Tuesday, February 10, 2009
File it under ... ?
Let's see. What shall I slap out here for your reading pleasure? I logged on to a blog where I often comment to discover I had been either doinked or the comment got lost in the blogosphere. This is a first for me (that I'm aware of). So, it's definitely raised an eyebrow. Rather strange since I saw it there for a couple of hours after making the remark, but I know these things happen. I didn't ask about it. I guess I'll just chalk it up to improper use of an asperand. It seemed fitting since breasts were involved in the post title. I'll file it under: Unsolved mystery (mystery solved. The blog author explained the situation. Do not panic. Do not be concerned. ALL IS WELL good people. ) I met my sister over at her old house to help do more sorting of all things pack-ratted and left behind. I can honestly say it felt like we got little accomplished. I did, however, come home with a couple additions to my wardrobe, martini and wine glasses, and lung full of ick. The house hasn't been occupied in several months. I'll file it under: in the name of love. I picked up my mail and found a super surprise (actually, I knew it was coming.) I received honey from a fellow plurker. It's not that stuff you find on the shelves in the cute little honey bear container. This is honest to goodness real honey made by the bees she tends to. How fantastic is that?! I LOVE HONEY. I can't wait to make a cup of tea, put some on my whole wheat English muffin or just take a teaspoon for the pure enjoyment of it. I'll file this under: kindness sweeter than natural honey. Tonight is American Idol night. It's a real bonding time for the Mancub and me. He's catching on to the snarking aspect of viewing. He's come up with some major league zingers. There's one crazy chick named Tatiana.
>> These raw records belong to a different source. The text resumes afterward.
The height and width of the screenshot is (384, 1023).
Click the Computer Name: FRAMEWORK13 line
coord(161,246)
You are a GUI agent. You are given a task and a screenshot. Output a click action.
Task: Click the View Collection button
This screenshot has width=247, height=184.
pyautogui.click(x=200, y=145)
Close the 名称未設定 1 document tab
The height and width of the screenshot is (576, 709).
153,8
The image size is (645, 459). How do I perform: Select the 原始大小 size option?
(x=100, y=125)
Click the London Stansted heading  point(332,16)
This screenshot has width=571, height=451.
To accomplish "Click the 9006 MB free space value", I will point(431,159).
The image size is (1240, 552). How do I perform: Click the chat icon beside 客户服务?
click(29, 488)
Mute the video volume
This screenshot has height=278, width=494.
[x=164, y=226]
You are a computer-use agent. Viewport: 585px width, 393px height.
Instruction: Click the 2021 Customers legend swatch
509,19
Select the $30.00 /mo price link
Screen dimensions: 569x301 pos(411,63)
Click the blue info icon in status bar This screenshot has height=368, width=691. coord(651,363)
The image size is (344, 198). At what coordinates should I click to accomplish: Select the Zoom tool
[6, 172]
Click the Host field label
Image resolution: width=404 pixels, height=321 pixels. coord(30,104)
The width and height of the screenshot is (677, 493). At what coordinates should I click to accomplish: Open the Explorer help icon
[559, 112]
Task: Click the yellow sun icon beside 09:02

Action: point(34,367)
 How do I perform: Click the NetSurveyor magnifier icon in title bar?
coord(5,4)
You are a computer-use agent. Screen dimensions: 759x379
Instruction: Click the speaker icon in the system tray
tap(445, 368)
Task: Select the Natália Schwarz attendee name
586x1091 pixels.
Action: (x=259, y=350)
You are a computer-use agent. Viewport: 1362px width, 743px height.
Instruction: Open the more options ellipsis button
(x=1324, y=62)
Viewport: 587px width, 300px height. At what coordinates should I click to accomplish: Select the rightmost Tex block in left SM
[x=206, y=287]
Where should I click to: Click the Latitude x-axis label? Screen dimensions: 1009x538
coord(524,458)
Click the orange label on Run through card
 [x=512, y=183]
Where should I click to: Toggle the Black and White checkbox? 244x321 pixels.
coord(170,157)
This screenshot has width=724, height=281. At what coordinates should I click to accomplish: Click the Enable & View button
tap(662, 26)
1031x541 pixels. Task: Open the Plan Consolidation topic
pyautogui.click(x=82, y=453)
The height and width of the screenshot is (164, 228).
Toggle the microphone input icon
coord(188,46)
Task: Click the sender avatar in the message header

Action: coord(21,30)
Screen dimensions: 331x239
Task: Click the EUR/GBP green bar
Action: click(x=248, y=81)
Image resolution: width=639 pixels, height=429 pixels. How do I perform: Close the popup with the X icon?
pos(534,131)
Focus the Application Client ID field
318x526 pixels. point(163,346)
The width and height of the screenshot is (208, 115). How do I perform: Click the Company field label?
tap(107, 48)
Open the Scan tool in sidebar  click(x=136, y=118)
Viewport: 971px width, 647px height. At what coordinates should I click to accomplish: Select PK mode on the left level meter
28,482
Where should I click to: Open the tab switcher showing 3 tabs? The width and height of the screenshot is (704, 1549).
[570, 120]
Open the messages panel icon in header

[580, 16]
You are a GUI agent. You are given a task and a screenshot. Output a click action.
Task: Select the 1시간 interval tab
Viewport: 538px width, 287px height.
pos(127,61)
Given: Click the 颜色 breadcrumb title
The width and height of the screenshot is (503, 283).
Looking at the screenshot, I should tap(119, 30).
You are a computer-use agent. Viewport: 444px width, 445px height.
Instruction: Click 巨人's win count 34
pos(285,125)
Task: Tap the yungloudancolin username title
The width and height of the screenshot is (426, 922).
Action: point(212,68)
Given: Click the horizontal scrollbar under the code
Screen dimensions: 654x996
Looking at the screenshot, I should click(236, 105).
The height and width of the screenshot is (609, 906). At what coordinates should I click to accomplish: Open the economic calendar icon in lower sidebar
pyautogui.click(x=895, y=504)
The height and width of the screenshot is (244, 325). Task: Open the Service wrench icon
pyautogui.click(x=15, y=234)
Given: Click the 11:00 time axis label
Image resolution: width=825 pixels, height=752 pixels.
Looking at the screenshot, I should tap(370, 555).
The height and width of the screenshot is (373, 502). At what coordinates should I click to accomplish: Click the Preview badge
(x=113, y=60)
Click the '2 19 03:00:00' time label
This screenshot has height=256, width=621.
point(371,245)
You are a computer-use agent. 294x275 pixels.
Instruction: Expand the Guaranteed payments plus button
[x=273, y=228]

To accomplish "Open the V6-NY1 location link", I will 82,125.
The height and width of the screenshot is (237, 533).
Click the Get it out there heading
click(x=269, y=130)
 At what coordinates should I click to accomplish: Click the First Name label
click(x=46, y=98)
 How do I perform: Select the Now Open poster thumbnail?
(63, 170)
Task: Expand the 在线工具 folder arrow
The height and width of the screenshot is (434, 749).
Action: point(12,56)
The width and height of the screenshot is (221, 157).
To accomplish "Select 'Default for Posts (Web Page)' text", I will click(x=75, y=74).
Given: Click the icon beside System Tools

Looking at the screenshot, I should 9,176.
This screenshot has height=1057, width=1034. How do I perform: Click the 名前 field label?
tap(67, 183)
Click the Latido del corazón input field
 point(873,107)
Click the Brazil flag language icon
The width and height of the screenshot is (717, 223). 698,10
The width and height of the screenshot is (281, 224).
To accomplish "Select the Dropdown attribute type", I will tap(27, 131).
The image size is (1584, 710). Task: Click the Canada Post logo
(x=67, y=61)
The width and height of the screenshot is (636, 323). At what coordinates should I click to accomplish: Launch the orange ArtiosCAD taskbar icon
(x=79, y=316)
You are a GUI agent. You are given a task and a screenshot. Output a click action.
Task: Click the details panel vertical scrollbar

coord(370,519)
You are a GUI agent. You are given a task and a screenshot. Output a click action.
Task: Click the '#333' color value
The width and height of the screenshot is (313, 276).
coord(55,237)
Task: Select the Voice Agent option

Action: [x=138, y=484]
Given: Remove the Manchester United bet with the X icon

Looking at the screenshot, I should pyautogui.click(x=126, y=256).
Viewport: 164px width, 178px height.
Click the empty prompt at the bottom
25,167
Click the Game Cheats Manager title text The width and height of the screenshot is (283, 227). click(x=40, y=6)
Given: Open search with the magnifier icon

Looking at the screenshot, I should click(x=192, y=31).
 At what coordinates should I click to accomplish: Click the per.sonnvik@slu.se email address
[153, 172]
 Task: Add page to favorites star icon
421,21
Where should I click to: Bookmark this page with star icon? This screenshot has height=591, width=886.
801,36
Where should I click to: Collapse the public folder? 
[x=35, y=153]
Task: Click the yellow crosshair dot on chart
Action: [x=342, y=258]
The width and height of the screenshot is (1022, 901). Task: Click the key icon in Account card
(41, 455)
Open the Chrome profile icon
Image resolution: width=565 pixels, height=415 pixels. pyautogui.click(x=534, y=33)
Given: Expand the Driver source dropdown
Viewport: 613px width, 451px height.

Her laugh is obnoxious and last week she went One Life to Live dramatic in her praise of God for being allowed to stay in the competition. Her fellow group members, with wide eye glares, were surely contemplating homicide. She's assured a spot as one of the most memorable nutjobs to make it to Hollywood. Tonight the *cough* esteemed *cough* judges will decide the fate of her and the other hopefuls. I'll file this under: I have no life.